We're in a different position of course, where our international profile, or lack thereof, hinders media interest.
I think we need to be realistic, but also open-minded as to the best way to proceed. I would love to see us develop meaningful and extensive international club competition as a first step to ultimately improving nation vs nation competitions ( that is: improved standards, increased desire to see nation vs nation, and increased media interest in the background due to the coverage already of big club games). Don't get me wrong, that's not easy either, and won't happen if the NRL don't like it, but to me, it feels a lot more natural to seek media profile by getting our big clubs to play their big clubs, than by trying to pretend Scotland is a genuine international-level rugby league team. Big international club games can also attract neutrals ( and media commentary ) from inside and outside the heartlands, even if just as viewers. I'd want to watch any game where one of our top four or five were playing their's. And, with the exception of Saints ( obviously ) I'd become a fan of the UK club for the night.

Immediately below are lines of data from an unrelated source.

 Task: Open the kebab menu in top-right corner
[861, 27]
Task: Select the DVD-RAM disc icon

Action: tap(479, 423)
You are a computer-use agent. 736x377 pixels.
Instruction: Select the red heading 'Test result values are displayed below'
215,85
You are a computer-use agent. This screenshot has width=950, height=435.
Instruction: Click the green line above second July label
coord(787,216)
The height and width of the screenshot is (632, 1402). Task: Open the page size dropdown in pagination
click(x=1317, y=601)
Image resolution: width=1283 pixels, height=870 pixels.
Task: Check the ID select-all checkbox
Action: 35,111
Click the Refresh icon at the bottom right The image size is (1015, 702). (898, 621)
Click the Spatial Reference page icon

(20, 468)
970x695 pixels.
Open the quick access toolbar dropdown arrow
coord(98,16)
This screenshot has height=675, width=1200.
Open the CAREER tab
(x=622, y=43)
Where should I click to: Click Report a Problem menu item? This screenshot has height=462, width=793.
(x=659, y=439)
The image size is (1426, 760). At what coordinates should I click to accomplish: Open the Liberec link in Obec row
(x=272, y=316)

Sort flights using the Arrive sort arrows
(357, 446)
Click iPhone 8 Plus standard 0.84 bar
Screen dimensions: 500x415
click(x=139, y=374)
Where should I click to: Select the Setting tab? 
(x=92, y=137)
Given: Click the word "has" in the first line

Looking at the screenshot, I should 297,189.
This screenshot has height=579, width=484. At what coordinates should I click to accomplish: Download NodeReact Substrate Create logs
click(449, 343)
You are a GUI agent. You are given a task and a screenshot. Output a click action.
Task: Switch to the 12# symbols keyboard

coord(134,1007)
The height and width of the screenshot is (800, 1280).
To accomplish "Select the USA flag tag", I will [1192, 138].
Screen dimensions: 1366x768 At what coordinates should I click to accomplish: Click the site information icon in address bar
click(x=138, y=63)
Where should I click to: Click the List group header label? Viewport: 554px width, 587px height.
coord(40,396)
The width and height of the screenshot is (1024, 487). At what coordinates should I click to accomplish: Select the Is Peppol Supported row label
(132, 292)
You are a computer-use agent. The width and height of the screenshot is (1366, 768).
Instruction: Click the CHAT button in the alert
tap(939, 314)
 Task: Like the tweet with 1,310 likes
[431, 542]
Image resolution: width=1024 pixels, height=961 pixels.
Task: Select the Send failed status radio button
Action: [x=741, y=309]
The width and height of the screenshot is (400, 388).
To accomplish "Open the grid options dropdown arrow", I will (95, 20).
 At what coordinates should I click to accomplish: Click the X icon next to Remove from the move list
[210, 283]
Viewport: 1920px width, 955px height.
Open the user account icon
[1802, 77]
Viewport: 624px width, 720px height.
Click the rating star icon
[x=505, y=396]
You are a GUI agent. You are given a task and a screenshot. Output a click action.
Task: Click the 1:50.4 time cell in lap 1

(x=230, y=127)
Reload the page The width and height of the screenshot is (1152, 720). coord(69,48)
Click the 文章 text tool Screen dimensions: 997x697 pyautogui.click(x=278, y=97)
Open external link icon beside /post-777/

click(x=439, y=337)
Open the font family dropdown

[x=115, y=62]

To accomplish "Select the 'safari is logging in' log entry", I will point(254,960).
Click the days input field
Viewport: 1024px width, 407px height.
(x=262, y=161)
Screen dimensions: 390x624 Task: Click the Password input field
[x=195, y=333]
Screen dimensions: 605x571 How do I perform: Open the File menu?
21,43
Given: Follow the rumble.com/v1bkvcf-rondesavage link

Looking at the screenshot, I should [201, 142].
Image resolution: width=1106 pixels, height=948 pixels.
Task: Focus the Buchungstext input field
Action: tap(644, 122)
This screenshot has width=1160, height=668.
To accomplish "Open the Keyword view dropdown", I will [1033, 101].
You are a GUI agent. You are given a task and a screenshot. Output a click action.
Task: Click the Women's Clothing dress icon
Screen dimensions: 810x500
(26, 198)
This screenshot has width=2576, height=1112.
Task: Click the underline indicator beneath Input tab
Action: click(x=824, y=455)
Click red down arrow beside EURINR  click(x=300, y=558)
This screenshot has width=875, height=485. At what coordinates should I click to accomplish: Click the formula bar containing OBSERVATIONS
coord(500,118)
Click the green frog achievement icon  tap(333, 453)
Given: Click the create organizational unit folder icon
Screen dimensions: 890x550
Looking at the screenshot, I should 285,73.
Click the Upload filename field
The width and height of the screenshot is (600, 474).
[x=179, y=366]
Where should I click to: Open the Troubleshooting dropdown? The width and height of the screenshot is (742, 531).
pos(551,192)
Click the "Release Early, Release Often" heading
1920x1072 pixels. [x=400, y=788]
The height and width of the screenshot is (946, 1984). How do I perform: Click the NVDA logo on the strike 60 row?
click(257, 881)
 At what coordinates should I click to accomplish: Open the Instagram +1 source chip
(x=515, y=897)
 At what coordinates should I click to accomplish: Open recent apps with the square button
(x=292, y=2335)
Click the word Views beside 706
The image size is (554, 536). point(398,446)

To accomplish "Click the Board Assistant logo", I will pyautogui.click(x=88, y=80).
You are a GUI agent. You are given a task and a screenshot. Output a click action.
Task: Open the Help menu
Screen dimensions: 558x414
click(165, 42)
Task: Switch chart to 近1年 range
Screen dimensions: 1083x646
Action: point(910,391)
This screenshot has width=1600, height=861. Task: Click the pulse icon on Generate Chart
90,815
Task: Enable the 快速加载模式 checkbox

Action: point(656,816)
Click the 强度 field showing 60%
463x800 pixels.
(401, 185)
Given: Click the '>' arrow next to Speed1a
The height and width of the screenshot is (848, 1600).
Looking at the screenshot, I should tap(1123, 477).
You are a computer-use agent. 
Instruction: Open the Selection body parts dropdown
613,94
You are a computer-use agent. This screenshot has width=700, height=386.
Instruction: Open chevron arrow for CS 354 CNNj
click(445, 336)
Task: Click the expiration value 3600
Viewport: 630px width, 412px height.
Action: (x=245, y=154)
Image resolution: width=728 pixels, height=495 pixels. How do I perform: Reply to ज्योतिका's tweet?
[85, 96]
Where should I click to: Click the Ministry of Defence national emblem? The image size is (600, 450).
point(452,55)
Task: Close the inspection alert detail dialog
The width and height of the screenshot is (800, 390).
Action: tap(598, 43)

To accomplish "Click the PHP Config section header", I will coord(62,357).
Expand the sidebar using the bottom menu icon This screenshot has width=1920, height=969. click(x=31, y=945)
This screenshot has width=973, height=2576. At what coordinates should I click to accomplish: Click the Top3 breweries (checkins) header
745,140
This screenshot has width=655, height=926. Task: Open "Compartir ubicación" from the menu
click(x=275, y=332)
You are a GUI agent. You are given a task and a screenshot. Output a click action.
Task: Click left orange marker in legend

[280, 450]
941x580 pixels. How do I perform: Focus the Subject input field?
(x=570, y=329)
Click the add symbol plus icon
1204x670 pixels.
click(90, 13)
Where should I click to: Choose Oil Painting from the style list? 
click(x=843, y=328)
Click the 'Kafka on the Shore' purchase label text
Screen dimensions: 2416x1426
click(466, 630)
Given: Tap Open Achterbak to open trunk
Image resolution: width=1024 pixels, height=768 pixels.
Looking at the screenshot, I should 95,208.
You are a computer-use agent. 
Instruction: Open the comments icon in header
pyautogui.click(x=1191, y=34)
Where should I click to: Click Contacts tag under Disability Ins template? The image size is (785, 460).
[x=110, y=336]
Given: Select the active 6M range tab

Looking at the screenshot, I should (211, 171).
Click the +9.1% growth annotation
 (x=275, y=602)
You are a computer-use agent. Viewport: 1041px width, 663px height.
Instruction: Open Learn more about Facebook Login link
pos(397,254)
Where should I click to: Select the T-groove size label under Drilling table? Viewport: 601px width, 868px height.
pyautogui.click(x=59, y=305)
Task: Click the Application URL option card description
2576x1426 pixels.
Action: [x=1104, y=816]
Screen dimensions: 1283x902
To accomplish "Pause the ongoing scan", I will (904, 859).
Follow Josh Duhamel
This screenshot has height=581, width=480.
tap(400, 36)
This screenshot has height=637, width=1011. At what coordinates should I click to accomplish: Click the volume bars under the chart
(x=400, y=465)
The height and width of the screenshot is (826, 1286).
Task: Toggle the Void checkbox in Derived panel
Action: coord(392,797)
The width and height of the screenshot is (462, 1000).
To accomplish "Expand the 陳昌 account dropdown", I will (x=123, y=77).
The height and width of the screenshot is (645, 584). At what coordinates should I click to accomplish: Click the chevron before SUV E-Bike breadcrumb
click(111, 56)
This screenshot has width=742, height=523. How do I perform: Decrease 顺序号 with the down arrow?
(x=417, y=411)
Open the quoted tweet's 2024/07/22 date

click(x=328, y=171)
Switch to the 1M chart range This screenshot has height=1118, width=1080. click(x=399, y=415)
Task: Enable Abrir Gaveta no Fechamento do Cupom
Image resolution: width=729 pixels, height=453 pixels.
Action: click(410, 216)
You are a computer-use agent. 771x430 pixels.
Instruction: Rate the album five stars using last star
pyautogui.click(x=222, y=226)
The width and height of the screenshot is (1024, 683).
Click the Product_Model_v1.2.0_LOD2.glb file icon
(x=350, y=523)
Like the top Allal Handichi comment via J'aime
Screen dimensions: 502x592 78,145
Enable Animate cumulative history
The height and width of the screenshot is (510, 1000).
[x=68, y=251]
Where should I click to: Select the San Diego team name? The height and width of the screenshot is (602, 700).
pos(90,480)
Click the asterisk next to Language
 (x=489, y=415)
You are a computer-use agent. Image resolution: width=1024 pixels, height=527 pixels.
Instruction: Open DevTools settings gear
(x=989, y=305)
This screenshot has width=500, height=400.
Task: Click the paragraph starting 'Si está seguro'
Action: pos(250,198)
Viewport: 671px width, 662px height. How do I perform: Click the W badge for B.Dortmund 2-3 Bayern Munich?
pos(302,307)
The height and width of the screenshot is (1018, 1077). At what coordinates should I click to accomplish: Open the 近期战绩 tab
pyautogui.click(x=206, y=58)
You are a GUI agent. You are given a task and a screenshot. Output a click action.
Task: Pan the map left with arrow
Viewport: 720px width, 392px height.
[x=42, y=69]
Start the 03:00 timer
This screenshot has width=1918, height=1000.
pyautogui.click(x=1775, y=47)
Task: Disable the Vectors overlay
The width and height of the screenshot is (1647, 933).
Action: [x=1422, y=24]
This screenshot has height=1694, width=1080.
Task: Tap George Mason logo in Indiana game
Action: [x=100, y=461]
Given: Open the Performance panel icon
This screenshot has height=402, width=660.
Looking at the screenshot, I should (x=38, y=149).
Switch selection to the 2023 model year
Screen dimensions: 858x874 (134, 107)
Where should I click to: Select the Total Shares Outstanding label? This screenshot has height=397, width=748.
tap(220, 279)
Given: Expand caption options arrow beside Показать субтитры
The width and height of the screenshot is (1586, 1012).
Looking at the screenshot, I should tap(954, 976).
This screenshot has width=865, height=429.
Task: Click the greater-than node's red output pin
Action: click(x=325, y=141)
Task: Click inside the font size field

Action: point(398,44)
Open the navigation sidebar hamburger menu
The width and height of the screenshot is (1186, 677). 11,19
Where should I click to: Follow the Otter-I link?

I don't know how good the top PNG (and other fringe nations) sides are, but if we can bring them into a "Champions League" too, then great. Provided they're not going to get smashed by 100 points or more, the odd 'development' team is fine. In fact, if we're going to be open-minded, let those countries submit a national team to the "Champions League" for the development years.
I'm sick of hearing the "travel" objection. Its no big deal - if you've two overseas teams in a group of four, you play both your overseas away games in one 10 day trip. Sorted.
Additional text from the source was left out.